• WORK ITEM: Reproduce, exactly, the lines of the material below from the line containing "This screenshot has height=375, width=710." through the line containing "Image resolution: width=540", with both end lines included and nothing else.

• EXCERPTED RECORDS:
=== Begin Enclosure ===

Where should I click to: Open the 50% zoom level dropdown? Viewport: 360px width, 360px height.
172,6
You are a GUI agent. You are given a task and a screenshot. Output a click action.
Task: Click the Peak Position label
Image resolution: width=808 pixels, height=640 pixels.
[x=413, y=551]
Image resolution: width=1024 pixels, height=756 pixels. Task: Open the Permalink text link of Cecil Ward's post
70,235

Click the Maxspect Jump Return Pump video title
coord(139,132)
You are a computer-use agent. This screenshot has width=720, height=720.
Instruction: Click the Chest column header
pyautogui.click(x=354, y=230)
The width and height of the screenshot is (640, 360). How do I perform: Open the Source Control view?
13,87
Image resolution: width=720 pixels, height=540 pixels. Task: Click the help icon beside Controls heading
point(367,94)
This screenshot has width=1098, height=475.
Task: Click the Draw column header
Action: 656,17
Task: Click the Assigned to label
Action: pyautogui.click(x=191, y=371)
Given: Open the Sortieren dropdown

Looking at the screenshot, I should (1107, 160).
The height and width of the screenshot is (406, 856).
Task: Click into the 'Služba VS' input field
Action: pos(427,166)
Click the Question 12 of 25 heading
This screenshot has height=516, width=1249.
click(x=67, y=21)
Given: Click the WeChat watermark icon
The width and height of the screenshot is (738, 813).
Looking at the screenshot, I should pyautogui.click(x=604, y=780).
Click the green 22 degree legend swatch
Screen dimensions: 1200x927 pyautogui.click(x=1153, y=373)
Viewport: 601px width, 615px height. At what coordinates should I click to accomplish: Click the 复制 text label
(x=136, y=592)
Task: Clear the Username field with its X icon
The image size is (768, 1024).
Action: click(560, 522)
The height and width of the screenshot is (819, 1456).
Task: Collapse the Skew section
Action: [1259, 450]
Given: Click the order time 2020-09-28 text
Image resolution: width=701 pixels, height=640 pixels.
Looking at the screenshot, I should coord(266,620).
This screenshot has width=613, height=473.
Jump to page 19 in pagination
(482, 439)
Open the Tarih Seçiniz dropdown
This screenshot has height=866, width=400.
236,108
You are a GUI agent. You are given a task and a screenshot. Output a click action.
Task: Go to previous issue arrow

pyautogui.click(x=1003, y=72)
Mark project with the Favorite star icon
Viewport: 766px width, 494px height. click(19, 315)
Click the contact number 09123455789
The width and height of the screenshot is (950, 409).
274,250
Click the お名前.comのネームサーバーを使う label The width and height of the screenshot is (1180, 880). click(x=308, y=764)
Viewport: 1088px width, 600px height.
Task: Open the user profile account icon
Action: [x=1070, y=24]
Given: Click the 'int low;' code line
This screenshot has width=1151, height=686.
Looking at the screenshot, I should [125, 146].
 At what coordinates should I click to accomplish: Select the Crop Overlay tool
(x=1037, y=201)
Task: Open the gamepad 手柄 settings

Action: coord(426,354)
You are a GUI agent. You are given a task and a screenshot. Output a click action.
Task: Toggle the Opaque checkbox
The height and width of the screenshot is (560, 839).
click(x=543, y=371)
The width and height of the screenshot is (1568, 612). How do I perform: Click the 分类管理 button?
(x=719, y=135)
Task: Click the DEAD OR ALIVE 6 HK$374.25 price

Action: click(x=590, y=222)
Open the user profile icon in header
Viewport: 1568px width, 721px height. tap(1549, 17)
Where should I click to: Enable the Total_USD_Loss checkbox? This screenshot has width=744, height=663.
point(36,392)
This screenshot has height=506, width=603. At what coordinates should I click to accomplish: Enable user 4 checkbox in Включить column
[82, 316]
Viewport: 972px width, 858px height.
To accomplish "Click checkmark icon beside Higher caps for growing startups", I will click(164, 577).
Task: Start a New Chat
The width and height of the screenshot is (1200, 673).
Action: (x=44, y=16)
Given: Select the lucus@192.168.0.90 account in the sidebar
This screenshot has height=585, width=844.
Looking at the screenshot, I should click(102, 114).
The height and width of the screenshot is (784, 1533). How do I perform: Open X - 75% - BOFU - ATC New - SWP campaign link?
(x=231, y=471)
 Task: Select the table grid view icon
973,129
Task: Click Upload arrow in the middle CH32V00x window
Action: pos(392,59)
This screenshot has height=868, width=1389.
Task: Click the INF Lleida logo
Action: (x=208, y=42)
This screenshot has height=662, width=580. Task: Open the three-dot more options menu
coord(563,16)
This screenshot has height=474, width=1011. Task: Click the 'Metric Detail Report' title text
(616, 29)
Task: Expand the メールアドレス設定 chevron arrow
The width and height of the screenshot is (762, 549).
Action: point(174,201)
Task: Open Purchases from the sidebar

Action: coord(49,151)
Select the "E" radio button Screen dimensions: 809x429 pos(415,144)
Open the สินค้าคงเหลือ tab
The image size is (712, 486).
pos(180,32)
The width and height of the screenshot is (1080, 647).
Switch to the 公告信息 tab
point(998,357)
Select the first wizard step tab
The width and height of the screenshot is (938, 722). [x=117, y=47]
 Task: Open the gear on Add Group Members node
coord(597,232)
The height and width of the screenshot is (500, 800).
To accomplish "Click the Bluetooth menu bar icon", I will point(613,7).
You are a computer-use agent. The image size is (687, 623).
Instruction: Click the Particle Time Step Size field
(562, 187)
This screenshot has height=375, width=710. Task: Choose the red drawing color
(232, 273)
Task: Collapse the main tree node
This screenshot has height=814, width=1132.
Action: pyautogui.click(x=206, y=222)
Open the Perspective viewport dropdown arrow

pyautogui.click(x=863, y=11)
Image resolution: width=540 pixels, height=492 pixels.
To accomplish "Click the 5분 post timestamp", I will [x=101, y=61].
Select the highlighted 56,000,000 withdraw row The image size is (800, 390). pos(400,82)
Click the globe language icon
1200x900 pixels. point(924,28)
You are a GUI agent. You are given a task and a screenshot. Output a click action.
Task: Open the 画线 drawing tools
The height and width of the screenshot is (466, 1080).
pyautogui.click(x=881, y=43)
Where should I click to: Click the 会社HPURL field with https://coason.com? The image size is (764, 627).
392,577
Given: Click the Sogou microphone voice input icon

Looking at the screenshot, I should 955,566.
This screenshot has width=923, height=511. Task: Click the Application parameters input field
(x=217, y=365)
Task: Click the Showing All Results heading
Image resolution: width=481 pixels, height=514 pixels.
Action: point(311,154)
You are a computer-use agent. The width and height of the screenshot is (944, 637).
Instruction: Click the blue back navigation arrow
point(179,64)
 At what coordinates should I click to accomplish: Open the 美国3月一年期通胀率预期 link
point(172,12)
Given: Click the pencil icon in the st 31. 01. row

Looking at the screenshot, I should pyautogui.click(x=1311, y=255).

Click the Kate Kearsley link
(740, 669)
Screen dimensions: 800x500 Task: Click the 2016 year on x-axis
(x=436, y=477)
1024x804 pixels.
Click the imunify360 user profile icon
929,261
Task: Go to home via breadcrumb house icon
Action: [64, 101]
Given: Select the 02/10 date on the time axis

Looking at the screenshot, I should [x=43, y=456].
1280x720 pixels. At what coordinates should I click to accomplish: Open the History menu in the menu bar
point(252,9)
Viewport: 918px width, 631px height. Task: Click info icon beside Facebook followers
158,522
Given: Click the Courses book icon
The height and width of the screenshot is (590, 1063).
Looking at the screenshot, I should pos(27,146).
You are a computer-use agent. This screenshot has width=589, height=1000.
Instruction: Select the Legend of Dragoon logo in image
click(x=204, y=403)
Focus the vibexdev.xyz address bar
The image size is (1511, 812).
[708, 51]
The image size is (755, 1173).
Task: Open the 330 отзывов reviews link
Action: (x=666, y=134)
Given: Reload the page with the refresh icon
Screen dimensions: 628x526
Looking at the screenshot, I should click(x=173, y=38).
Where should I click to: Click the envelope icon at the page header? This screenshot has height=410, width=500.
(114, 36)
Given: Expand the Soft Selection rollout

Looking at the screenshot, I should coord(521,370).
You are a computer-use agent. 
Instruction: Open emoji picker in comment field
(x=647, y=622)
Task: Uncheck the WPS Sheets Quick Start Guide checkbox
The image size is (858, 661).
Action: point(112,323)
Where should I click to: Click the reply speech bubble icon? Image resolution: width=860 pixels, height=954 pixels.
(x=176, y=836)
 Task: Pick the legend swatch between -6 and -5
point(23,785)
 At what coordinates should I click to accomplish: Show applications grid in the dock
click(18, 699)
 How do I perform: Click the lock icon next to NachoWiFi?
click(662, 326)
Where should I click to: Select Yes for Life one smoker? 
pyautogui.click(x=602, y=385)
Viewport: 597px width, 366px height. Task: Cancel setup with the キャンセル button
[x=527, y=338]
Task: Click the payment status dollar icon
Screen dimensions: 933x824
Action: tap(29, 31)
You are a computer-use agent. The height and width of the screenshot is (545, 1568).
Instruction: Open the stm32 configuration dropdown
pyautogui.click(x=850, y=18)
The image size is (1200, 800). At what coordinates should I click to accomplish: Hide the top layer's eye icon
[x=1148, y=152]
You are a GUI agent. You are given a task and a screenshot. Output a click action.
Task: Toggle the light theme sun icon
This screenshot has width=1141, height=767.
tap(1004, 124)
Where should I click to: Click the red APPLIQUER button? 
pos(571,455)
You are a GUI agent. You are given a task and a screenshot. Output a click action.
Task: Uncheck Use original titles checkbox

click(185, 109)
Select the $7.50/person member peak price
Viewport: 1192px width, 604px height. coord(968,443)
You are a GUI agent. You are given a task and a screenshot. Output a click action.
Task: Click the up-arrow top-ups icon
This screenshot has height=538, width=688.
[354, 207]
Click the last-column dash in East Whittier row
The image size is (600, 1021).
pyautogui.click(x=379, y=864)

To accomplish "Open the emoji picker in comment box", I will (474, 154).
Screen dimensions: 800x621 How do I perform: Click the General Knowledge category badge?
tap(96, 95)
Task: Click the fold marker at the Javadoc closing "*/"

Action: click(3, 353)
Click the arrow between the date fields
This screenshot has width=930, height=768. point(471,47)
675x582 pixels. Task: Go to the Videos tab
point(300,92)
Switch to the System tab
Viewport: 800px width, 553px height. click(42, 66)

=== End Enclosure ===

• REPLY:
This screenshot has height=375, width=710. Task: Choose the red drawing color
(232, 273)
Task: Collapse the main tree node
This screenshot has height=814, width=1132.
Action: pyautogui.click(x=206, y=222)
Open the Perspective viewport dropdown arrow

pyautogui.click(x=863, y=11)
Image resolution: width=540 pixels, height=492 pixels.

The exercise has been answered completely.